Materials provided:
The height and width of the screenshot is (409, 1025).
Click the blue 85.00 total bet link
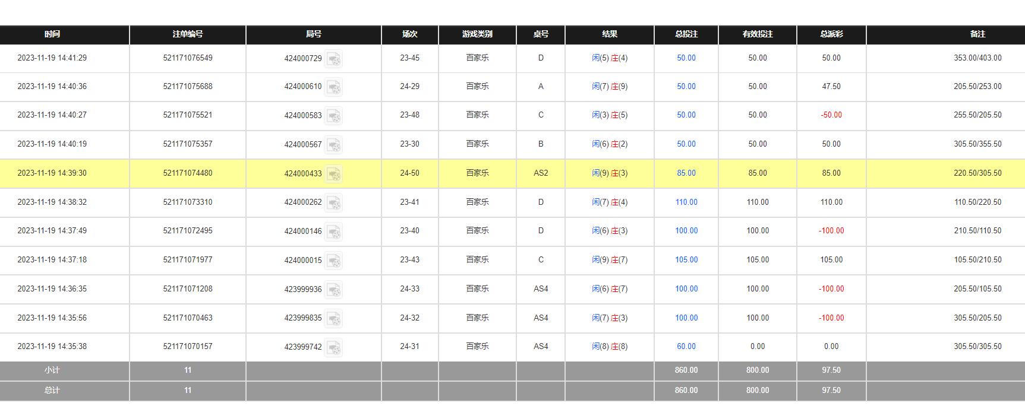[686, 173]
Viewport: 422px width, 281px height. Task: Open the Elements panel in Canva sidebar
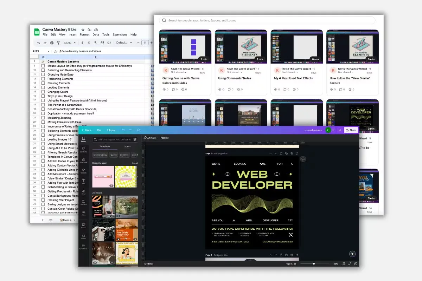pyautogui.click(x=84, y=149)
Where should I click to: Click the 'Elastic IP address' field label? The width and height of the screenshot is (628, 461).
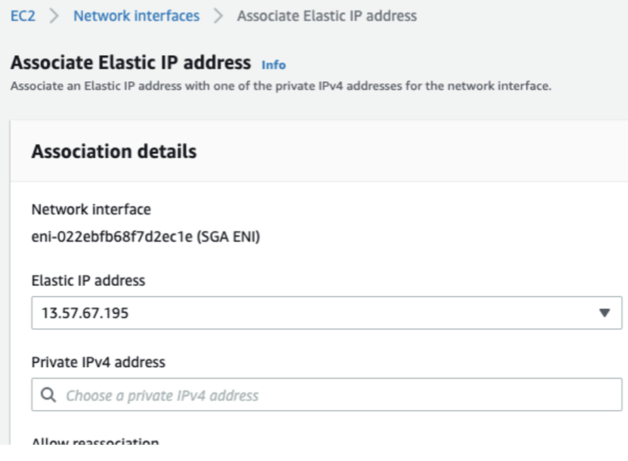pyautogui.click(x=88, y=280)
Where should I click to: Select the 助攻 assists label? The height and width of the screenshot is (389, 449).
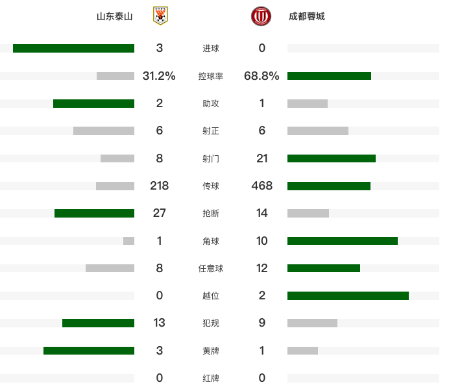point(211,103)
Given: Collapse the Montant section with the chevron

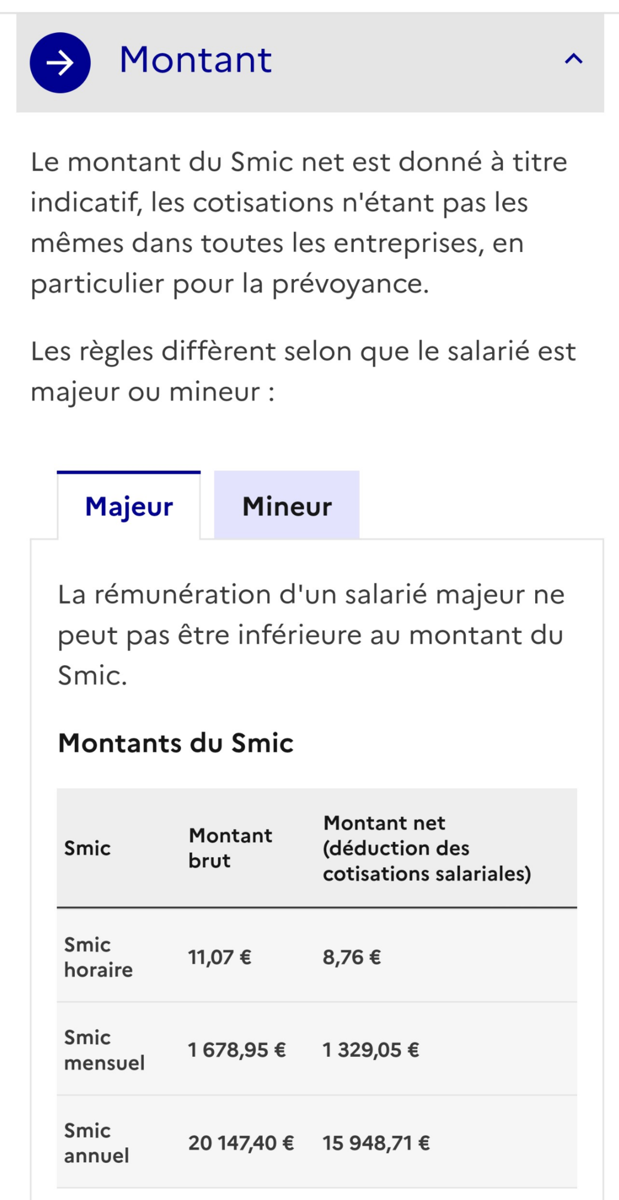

Assignment:
Once the pictures are set aside, what is needed is the lines from the line with "Where should I click to: Click" through the end of the data, written out exactly and alone.

Result for this task:
Where should I click to: Click the 'Elastic IP address' field label? The width and height of the screenshot is (628, 461).
pyautogui.click(x=88, y=280)
Where should I click to: Select the 助攻 assists label? The height and width of the screenshot is (389, 449).
point(211,103)
Given: Collapse the Montant section with the chevron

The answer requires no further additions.